◆ Work to complete
Please transcribe the entries below exactly and leave out every picture.

◆ Data under study
====

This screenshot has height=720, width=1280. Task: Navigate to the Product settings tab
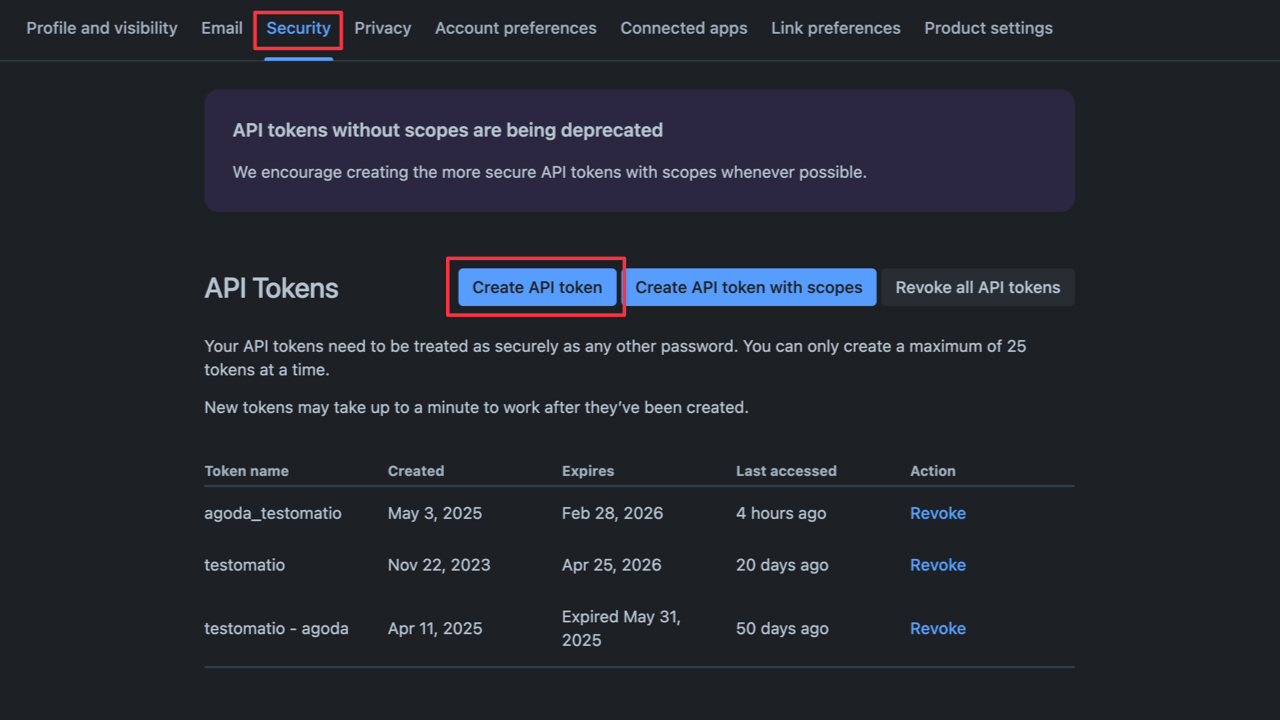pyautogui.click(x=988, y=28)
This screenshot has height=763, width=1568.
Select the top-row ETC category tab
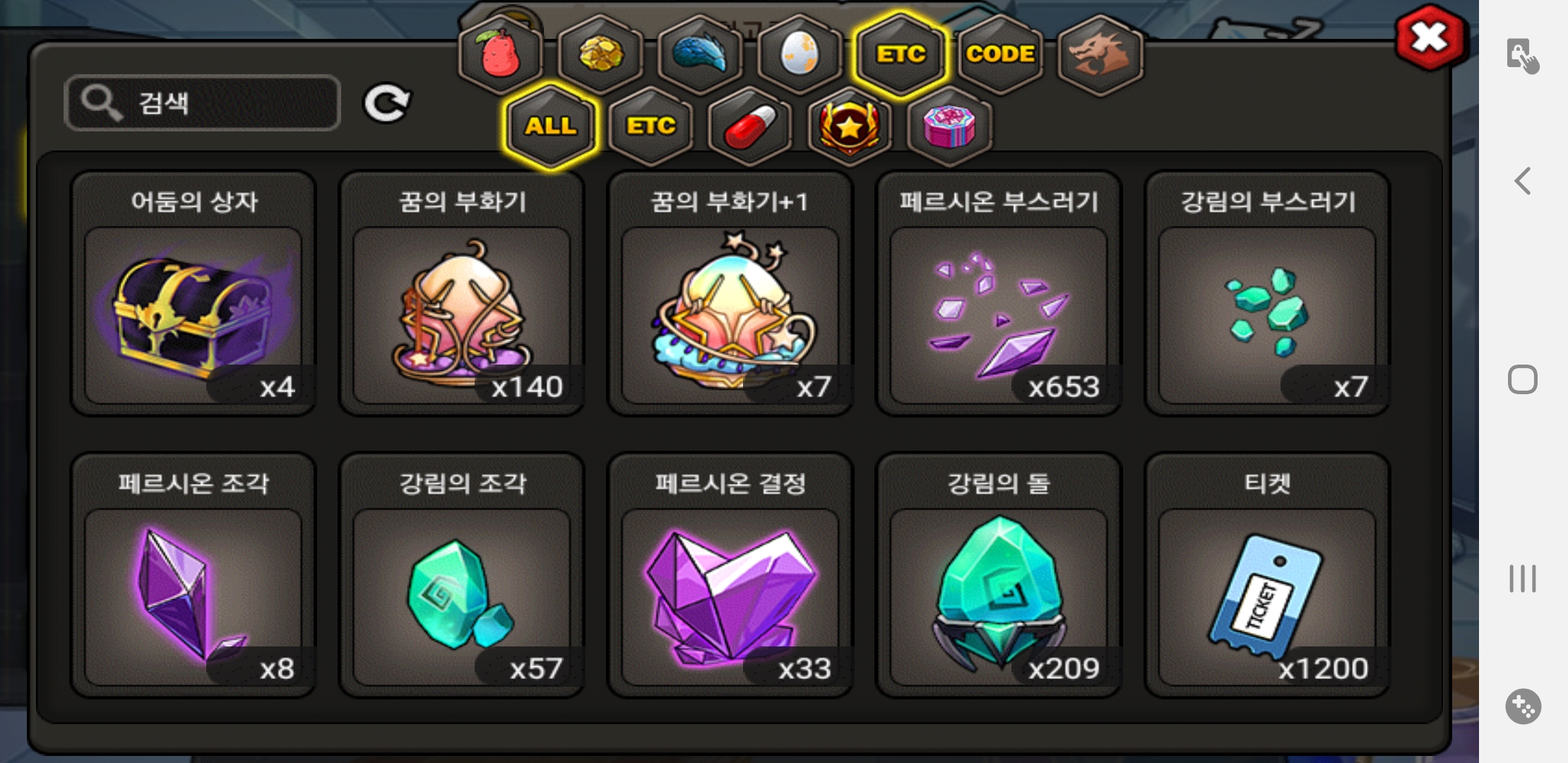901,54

====

◆ Task output
This screenshot has height=720, width=1280. Task: Navigate to the Product settings tab
pyautogui.click(x=988, y=28)
This screenshot has height=763, width=1568.
Select the top-row ETC category tab
901,54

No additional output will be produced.